Sentenza Sentenza Cassazione Civile n. 2606 del 04/02/2010

Cassazione civile sez. I, 04/02/2010, (ud. 19/11/2009, dep. 04/02/2010), n.2606

LA CORTE SUPREMA DI CASSAZIONE

SEZIONE PRIMA CIVILE

Composta dagli Ill.mi Sigg.ri Magistrati:

Dott. VITTORIA Paolo – Presidente –

Dott. SALVAGO Salvatore – Consigliere –

Dott. CECCHERINI Aldo – Consigliere –

Dott. DI PALMA Salvatore – Consigliere –

Dott. CULTRERA Maria Rosaria – rel.

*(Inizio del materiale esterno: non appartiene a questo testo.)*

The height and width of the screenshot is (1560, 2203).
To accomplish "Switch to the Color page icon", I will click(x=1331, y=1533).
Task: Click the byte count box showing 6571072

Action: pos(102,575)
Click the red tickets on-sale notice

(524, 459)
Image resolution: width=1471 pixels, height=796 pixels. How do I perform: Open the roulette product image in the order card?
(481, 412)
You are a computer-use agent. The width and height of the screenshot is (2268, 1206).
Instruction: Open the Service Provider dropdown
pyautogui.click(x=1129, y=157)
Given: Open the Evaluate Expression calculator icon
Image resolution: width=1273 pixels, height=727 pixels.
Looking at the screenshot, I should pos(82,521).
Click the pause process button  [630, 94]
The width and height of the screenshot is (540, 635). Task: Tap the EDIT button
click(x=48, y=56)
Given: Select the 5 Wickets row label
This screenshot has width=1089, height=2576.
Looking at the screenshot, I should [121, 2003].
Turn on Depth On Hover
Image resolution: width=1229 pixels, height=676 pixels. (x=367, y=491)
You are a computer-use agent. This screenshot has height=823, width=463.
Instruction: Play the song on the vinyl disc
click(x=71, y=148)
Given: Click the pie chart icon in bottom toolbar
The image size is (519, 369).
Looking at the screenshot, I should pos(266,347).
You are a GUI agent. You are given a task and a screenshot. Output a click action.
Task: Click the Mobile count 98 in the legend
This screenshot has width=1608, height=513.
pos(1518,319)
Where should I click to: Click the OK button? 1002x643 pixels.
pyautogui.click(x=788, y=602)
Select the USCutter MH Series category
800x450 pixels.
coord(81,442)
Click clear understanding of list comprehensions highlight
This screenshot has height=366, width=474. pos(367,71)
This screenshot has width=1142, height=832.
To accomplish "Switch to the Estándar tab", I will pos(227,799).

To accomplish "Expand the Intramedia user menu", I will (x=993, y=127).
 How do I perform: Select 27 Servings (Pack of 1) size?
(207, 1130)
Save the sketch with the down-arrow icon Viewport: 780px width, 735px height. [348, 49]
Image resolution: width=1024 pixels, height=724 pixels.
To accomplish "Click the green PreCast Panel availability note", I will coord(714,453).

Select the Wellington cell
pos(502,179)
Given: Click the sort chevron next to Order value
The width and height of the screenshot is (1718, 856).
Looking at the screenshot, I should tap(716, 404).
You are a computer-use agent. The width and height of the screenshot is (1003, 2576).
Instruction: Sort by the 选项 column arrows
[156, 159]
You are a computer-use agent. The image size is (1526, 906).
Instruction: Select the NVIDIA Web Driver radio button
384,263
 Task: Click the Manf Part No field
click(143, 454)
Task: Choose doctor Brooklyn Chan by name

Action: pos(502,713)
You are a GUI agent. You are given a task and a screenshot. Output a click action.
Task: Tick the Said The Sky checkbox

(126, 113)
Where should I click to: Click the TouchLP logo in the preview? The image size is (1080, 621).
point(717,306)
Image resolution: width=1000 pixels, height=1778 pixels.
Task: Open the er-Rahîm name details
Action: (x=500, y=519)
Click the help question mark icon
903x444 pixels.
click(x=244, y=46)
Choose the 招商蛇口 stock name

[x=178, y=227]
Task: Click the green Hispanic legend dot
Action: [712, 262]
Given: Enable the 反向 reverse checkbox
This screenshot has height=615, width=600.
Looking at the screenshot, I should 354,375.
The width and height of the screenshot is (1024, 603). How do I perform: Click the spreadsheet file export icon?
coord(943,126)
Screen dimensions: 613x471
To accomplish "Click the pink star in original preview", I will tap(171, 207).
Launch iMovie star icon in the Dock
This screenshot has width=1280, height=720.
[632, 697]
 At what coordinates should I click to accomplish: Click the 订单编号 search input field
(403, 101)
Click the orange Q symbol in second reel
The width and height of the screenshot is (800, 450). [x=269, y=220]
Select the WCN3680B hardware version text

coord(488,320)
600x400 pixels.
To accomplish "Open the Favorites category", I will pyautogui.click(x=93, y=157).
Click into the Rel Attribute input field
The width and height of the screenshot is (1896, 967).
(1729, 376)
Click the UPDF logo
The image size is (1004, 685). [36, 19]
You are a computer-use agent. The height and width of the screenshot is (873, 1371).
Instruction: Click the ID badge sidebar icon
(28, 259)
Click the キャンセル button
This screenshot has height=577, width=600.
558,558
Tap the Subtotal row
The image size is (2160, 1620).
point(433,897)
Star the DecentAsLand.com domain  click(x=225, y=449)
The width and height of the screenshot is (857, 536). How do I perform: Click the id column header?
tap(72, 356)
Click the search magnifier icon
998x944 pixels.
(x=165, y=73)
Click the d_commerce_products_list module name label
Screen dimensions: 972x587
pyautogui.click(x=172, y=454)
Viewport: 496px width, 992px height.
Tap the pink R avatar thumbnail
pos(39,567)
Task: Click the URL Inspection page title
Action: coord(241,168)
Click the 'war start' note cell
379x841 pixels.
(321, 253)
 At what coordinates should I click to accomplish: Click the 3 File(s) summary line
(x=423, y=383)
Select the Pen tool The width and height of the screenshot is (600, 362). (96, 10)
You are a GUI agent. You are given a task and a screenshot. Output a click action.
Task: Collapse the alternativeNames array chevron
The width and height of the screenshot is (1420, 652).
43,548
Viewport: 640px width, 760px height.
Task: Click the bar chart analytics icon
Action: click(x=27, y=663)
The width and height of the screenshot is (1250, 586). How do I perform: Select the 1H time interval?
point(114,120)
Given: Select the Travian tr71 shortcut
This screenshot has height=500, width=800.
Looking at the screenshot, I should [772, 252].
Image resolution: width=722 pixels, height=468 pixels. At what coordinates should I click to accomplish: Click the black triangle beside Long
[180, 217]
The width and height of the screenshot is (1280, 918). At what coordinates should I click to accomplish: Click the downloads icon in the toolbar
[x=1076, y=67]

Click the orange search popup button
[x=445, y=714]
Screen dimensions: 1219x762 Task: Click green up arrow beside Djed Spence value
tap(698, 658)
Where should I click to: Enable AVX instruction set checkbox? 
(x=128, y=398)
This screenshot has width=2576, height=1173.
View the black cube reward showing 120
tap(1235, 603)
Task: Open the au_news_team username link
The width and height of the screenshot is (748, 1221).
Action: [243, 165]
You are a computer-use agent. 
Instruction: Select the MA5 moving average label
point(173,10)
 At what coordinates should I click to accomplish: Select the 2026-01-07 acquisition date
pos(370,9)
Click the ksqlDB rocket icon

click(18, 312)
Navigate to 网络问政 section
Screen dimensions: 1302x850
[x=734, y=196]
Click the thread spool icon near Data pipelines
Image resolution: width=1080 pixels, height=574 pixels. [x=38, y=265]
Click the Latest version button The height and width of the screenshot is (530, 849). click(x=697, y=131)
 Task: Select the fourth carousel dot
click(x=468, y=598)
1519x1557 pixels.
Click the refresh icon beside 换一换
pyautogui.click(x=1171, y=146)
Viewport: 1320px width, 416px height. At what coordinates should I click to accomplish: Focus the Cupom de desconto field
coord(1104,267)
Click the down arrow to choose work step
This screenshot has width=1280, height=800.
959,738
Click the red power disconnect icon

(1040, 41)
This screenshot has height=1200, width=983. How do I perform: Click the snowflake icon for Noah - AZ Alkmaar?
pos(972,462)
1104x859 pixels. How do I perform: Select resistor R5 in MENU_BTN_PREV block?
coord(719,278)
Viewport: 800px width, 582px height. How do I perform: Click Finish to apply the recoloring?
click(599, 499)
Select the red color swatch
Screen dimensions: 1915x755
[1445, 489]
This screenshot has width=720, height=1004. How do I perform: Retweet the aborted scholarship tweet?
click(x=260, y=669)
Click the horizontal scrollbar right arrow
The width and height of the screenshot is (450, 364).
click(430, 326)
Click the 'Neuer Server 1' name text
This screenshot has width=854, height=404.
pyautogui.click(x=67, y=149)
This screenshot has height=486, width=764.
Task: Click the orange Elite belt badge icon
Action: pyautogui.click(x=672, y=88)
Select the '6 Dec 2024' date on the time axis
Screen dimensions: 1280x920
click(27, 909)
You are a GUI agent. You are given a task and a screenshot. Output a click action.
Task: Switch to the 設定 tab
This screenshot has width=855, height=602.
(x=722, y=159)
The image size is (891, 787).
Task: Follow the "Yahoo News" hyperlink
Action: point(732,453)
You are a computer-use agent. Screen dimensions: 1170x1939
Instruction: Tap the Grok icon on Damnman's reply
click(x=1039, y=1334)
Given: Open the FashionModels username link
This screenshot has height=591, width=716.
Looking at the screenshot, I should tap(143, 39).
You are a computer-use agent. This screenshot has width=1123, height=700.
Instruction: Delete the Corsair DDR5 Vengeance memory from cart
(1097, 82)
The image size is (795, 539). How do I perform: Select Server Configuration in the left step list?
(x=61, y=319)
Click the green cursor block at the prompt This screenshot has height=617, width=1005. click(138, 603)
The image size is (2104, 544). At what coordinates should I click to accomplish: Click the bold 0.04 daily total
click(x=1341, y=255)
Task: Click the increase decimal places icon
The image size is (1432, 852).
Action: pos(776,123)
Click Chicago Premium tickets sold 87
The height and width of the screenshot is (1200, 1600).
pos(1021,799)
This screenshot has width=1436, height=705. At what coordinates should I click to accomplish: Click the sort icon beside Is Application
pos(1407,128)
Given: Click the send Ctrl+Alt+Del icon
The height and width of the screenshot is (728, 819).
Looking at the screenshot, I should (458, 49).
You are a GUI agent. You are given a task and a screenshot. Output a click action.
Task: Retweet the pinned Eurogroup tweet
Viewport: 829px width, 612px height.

Consigliere –

ha pronunciato la seguente:

sentenza

sul ricorso 4761/2004 proposto da:

D.M.P. (c.f. (OMISSIS)), elettivamente

domiciliato in ROMA, CIRCONVALLAZIONE CLODIA 169, presso l’avvocato

LOMBARDI SILVANA, rappresentato e difeso dall’avvocato DE SIMONE

Giovanni Battista, giusta procura a margine del ricorso;

– ricorrente –

contro

COMUNE DI CAPOSELE;

– intimato –

sul ricorso 7389/2004 proposto da:

COMUNE DI CAPOSELE, in persona del Sindaco pro tempore, elettivamente

domiciliato in ROMA, VIA PANARO 11, presso l’avvocato BARTIMMO

VINCENZO, rappresentato e difeso dall’avvocato TARANTINO RITA, giusta

procura a margine del controricorso e ricorso incidentale;

– controricorrente e ricorrente incidentale –

contro

D.M.P.;

– intimato –

avverso la sentenza n. 132/2003 della CORTE D’APPELLO di NAPOLI,

depositata il 15/01/2003;

udita la relazione della causa svolta nella Pubblica udienza del

19/11/2009 dal Consigliere Dott. MARIA ROSARIA CULTRERA;

udito, per il controricorrente e ricorrente incidentale, l’Avvocato

RITA TARANTINO che ha chiesto il rigetto del ricorso principale e

l’accoglimento di quello incidentale;

udito il P.M., in persona del Sostituto Procuratore Generale Dott.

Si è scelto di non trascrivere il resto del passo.